**Given instruction A:**
Decide whether each of the following statements agrees with the forum thread: (i) The original poster installed Red Hat 7.0 on a second PC. (ii) The original poster already has the Linux machine connected to the 'net. (iii) One reply suggests a hardware conflict as a possible cause. For each, answer yes or no and quote the words of the thread that settle it.
**Given instruction B:**
From the forum thread, extract the passage that starts at the words "Normally this isn't" and ends after the words "hardware conflict maybe?".

I have a Windows 98 PC connected to the 'net via DUN and DHCP. I also have a second PC on which I have installed Red Hat 7.0, and I have connected the two via Ethernet cards and a cross-over cable. I want to use Linux for development purposes, but I will not connect it to the 'net (yet).

I can get the Ethernet connection to work OK if I configure the Windows card with a fixed IP address, subnet mask, etc. But this prevents my dial-up network from operating for some obscure reason (I have not changed the dial-up adapter settings). So it appears that I cannot successfully configure both networks simultaneously. I am sure I managed this with Red Hat 6.2 however. Unfortunately this was last year and I do not have a record of the settings that I used.

I would like to use a static IP address for the Ethernet card if possible, but one solution may be to set up a DHCP server on the Linux box, so that Windows will have a dynamically-assigned IP address on both networks. But Red Hat 7 does not have this server installed (unless I missed it) - there are some Help files however!

Any assistance would be much appreciated.

Richard Prosser

paco
03-28-2001, 08:12 PM
Very strange that you can't get your dialup networking in win98 working in DHCP and use a static IP for your LAN-Card..

Normally this isn't happening.....

But as far as I know this problem is never happened.

Are you sure your winbox is installed succesfully???

Saying this because I had the same situation and it worked fine.....

ASCI Blue
03-30-2001, 04:14 PM
hardware conflict maybe?

bdg1983
03-30-2001, 07:42 PM
Originally posted by rprosser:
I can get the Ethernet connection to work OK if I configure the Windows card with a fixed IP address, subnet mask, etc. But this prevents my dial-up network from operating for some obscure reason

You should have two lines in your win98 networking like (could be worded slightly different):
TCP/IP->Dialup Adapter
TCP/IP->Lan Adapter
Use the second one to assign a static IP to the ethernet card and leave the first one for auto IP setting. They should NOT interfere with each other if you set the ip settings from the "properties" from each of the above 2 lines.

Hope this helps.

hndpaul
03-31-2001, 03:14 AM
That's a strange one indeed! Did you set the IP address for your internal LAN as a private range address so that it doesn't matter if it leaks to the web? It may be conflicting with your static IP address and making your machines think they exist on a separate subnet.

**Stored rows:**
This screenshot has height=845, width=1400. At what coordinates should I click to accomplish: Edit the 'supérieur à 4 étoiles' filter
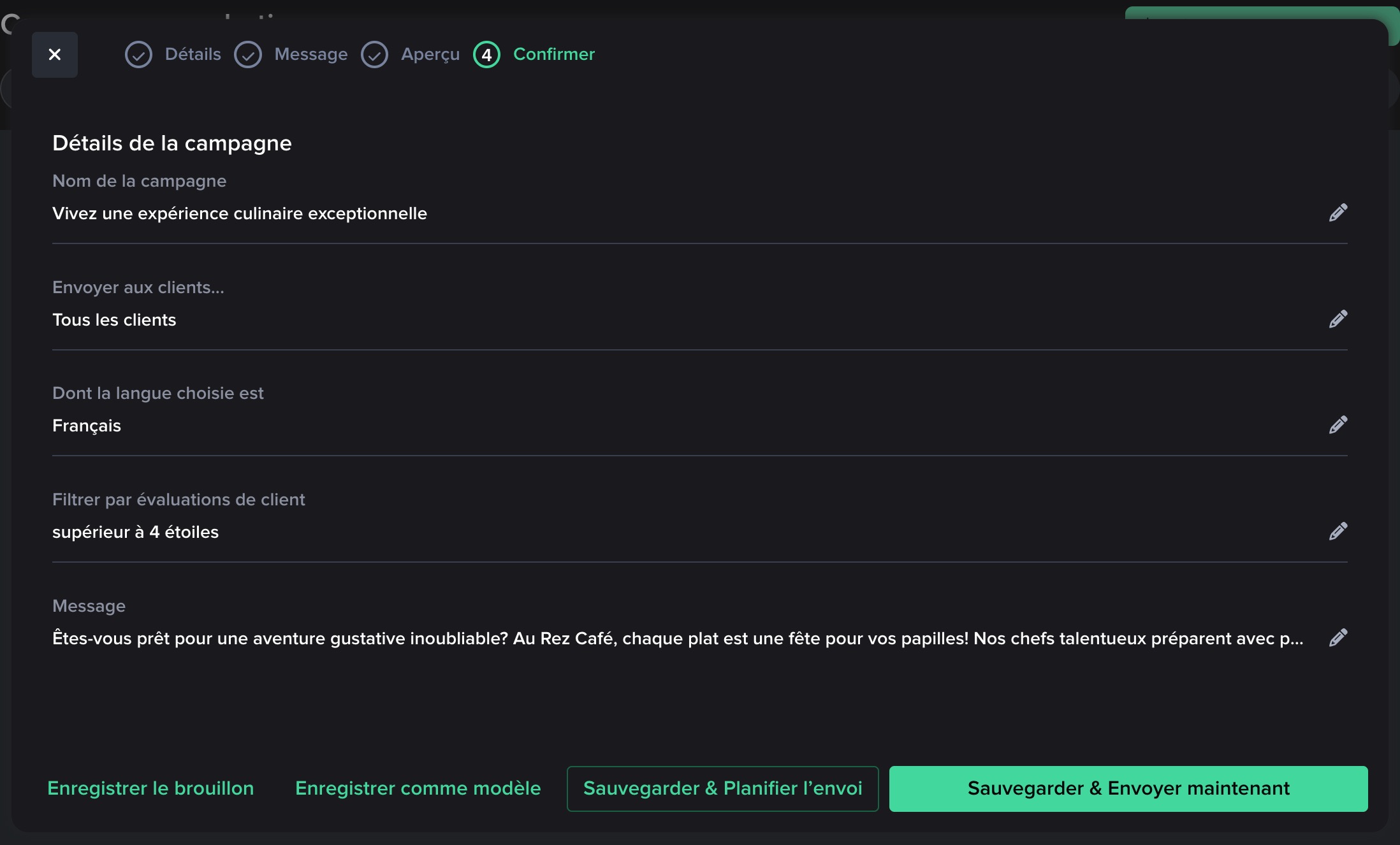click(x=1338, y=531)
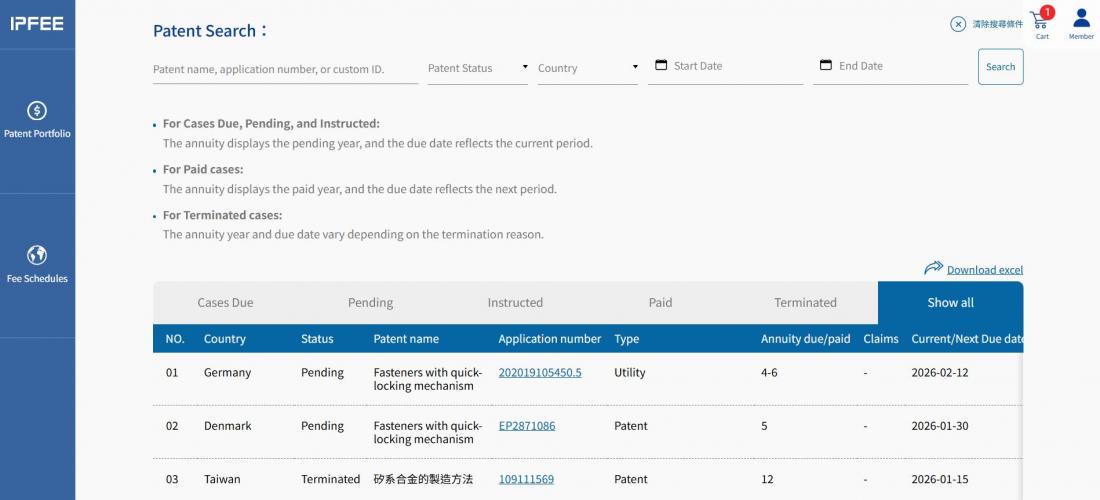Screen dimensions: 1100x500
Task: Click the End Date calendar icon
Action: tap(826, 65)
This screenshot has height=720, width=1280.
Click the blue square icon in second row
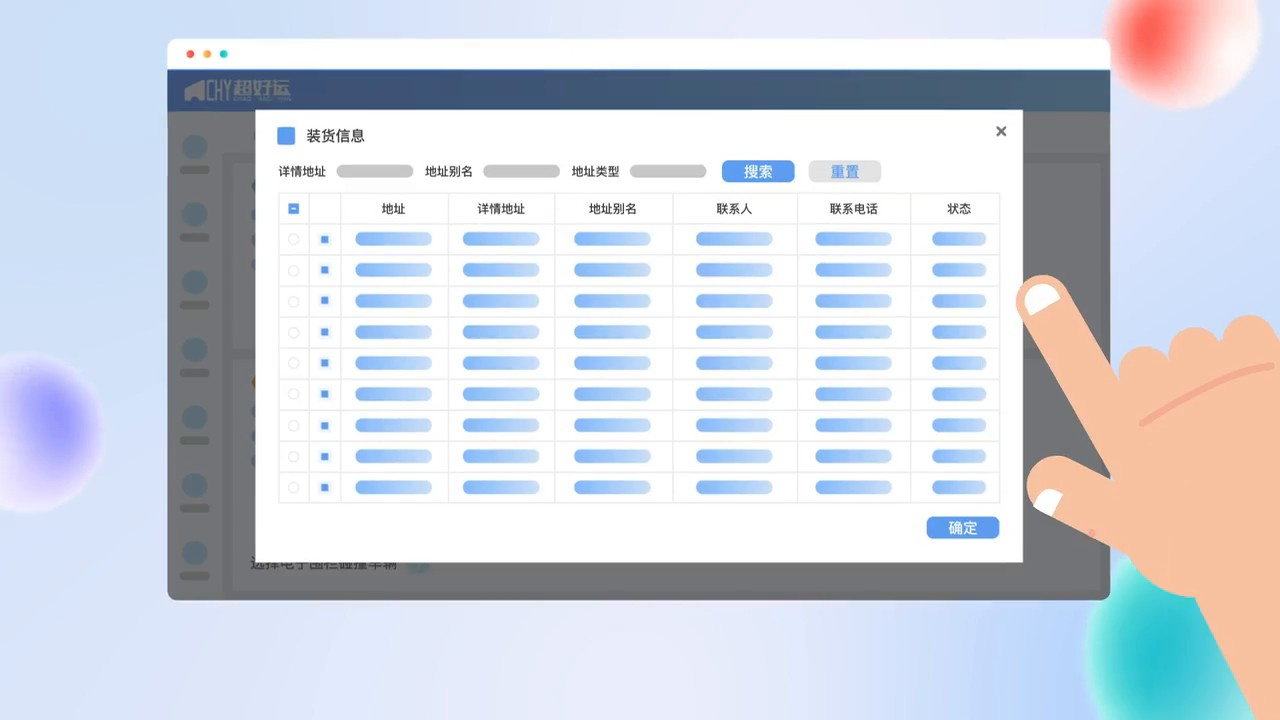325,270
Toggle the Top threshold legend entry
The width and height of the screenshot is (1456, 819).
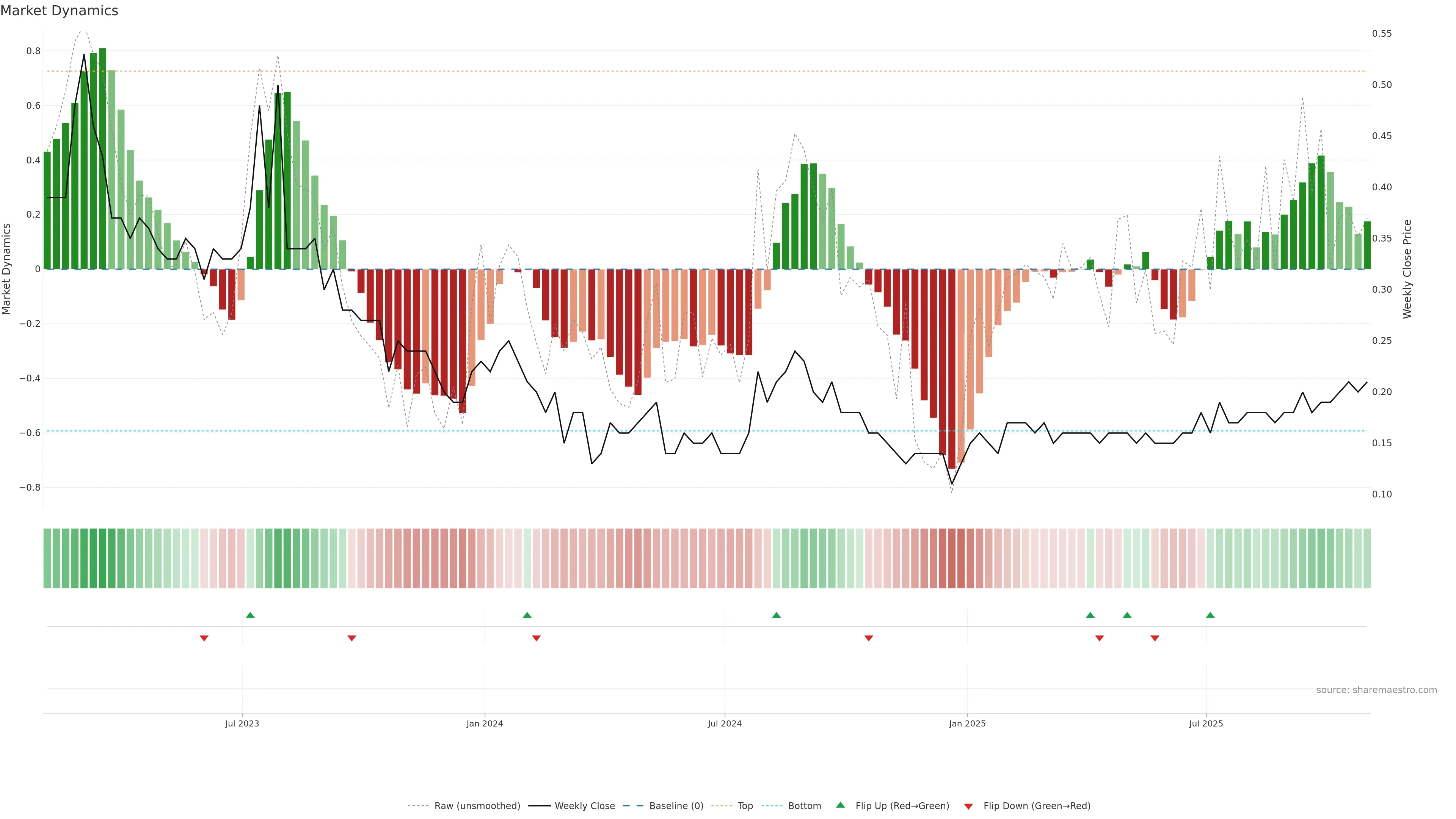coord(745,806)
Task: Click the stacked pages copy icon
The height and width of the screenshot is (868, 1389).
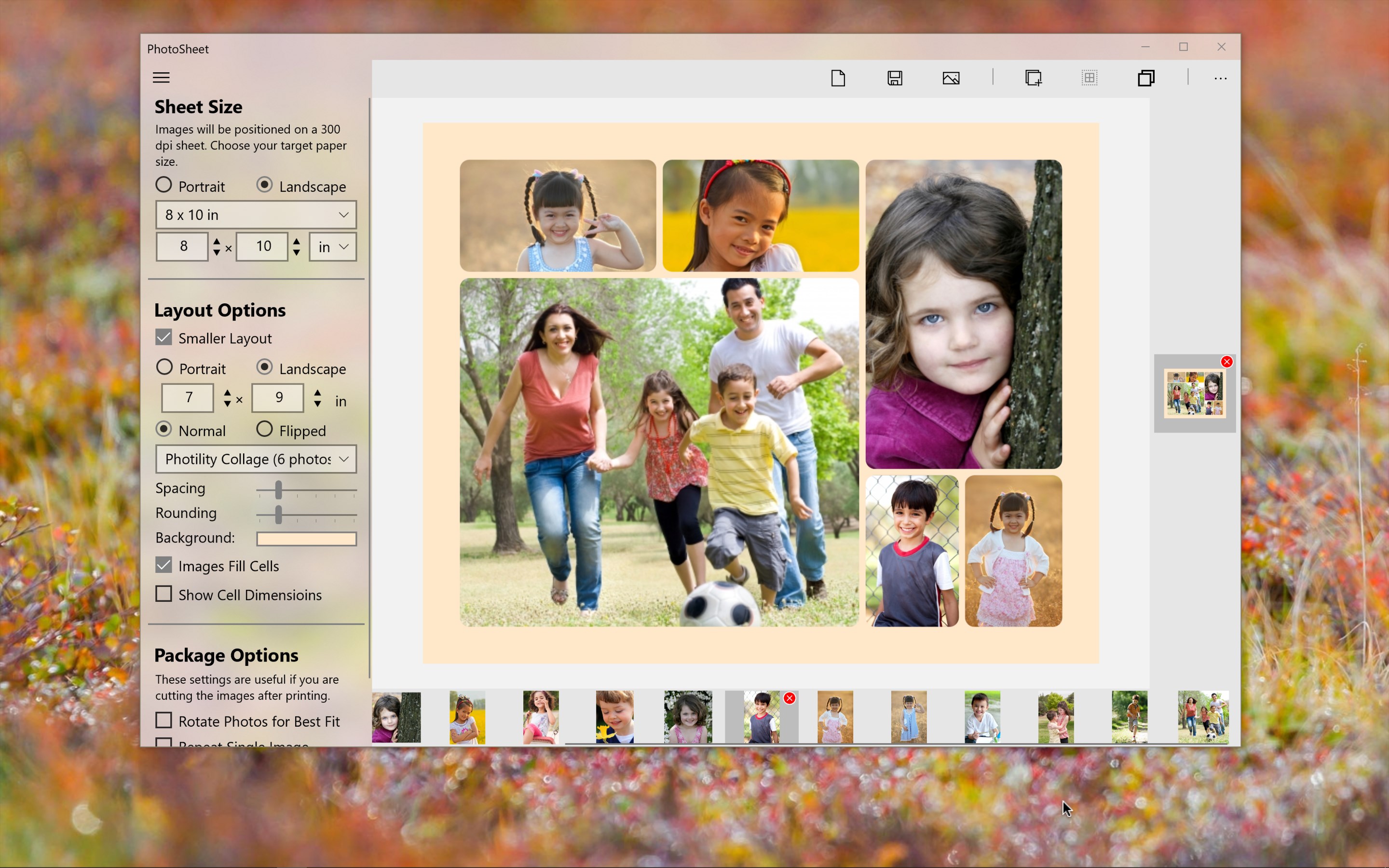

**Exercise solution A:**
(i) Yes: "a second PC on which I have installed Red Hat 7.0"
(ii) No: "I will not connect it to the 'net (yet)"
(iii) Yes: "hardware conflict maybe?"

**Exercise solution B:**
Normally this isn't happening.....

But as far as I know this problem is never happened.

Are you sure your winbox is installed succesfully???

Saying this because I had the same situation and it worked fine.....

ASCI Blue
03-30-2001, 04:14 PM
hardware conflict maybe?